SUPPLIED ENTRIES:
━━━━━━━━━━━━━━━━━━━━━━━━━━━━━━
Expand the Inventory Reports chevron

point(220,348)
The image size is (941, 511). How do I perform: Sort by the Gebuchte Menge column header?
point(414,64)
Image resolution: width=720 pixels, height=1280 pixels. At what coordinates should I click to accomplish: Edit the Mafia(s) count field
━━━━━━━━━━━━━━━━━━━━━━━━━━━━━━
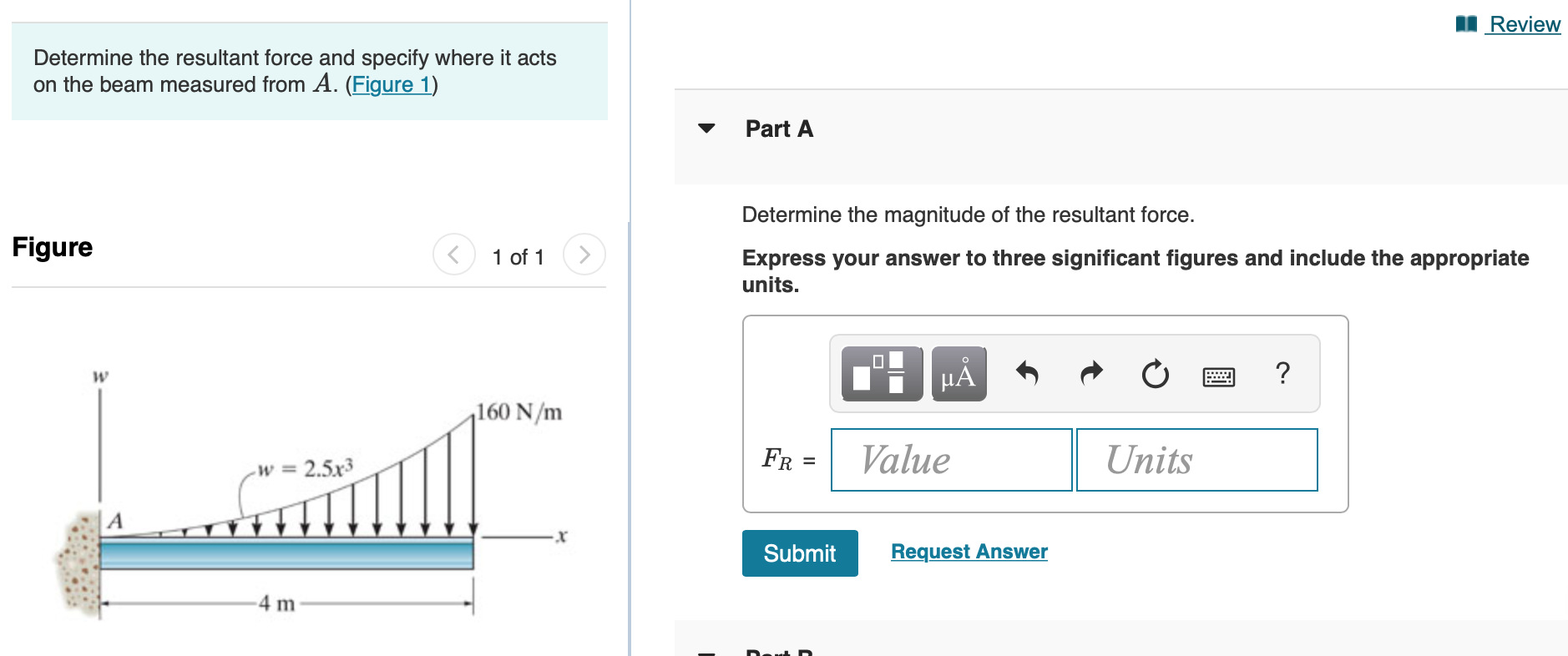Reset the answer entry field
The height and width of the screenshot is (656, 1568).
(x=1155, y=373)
━━━━━━━━━━━━━━━━━━━━━━━━━━━━━━
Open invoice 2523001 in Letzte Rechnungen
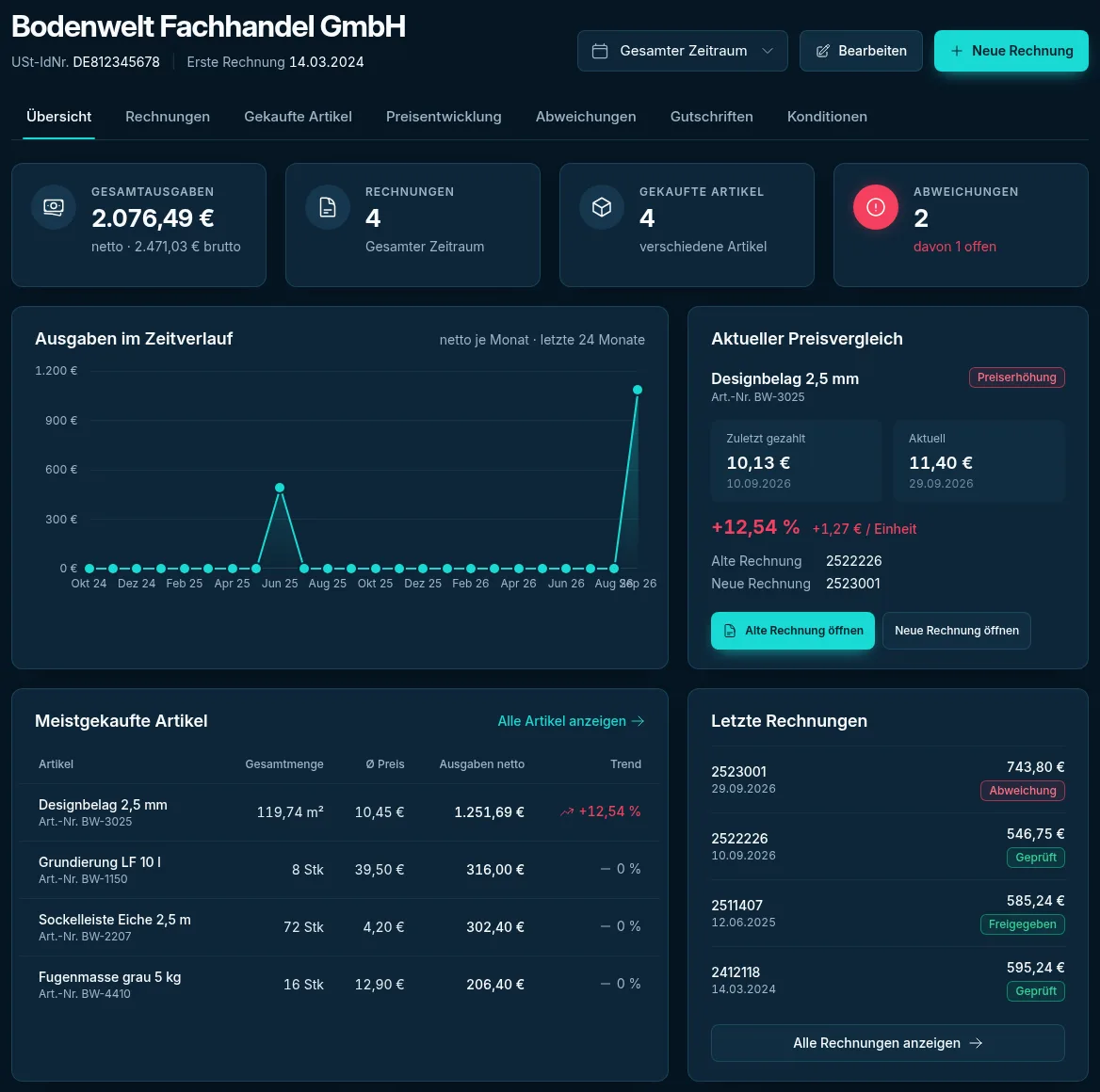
━━━━━━━━━━━━━━━━━━━━━━━━━━━━━━
ACTIVITY: Please reproduce exactly the lines in the listing above from the one containing "The image size" through the one containing "Image resolution: width=720", both included, and nothing more.

OUTPUT BELOW:
The image size is (941, 511). How do I perform: Sort by the Gebuchte Menge column header?
point(414,64)
Image resolution: width=720 pixels, height=1280 pixels. At what coordinates should I click to accomplish: Edit the Mafia(s) count field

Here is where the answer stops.